▶ [SOURCE TEXT]
Subject: Re: File Lock in TCL - DN [1]


Jean-Claude Wippler <jcw@equi4.com> - 03 Jun 1999 - comp.lang.tcl

 Tony Metters wrote:
 >
 > Is it possible to obtain a lock on a file using TCL ?

 Here's a mechanism I once got from Alexandre Ferrieux:

         Lock:   open $file {CREAT EXCL WRONLY} ;# you can even
                                                 # write info into it
         Unlock: file delete $file

 It works well in the most common cases.  It gets (a lot) hairier for
 solutions which do not use a separate lock file.

 Some Unix systems use flock, others lockf, others ioctl, and Windows has
 yet another library function for it (sopen).  When used with NFS, you
 have to accept that:

   - some systems will ignore locks, or ignore only across the network
   - some systems have no advisory locks, others only advisory locks
   - some systems can fatally lock up multiple machines (trhough lockd)

▶ [INFORMATION SHOWN]

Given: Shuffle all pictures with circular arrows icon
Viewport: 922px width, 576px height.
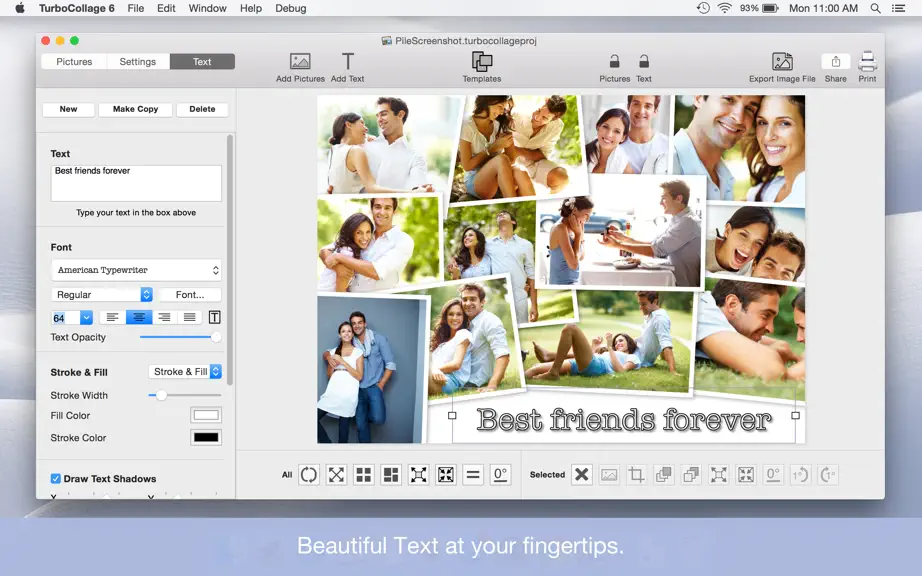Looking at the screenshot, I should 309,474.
--
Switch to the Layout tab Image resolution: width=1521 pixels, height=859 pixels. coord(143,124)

▶ [CHECK YOUR UNDERSTANDING]
1) Can you reproduce the Tcl file-locking post, everything from "It works well" down to "machines (trhough lockd)", swapping "systems" for "platforms"?
2) Could you write the next part of the Tcl file-locking post, picking up after its last line?
This listing comes from a different source.

▶ [EXERCISE RESPONSES]
1)
It works well in the most common cases.  It gets (a lot) hairier for
 solutions which do not use a separate lock file.

 Some Unix platforms use flock, others lockf, others ioctl, and Windows has
 yet another library function for it (sopen).  When used with NFS, you
 have to accept that:

   - some platforms will ignore locks, or ignore only across the network
   - some platforms have no advisory locks, others only advisory locks
   - some platforms can fatally lock up multiple machines (trhough lockd)

2)
 So I guess the answer is: in pure Tcl, you can use the lines shown above
 for basic locking, but the more genreal case is very complex (and not a
 Tcl-specific problem).

 I ended up doing different things on Windows, Linux, and Solaris, and
 accepting the fact that locks over NFS were impossible to get right.
 The code I came up with is buried in this source file, around line 300:
     http://www.equi4.com/metakit/mk4tcl/mk4tcl.cpp

 Some good locking reference material I found on the net a while back,
 were the sources of IMAP (http://www.washington.edu/imap/) and procmail
 (ftp://ftp.informatik.rwth-aachen.de/pub/packages/procmail/).

 -- Jean-Claude

 P.S. My server is being moved, it/I may be inaccessible for a day or so.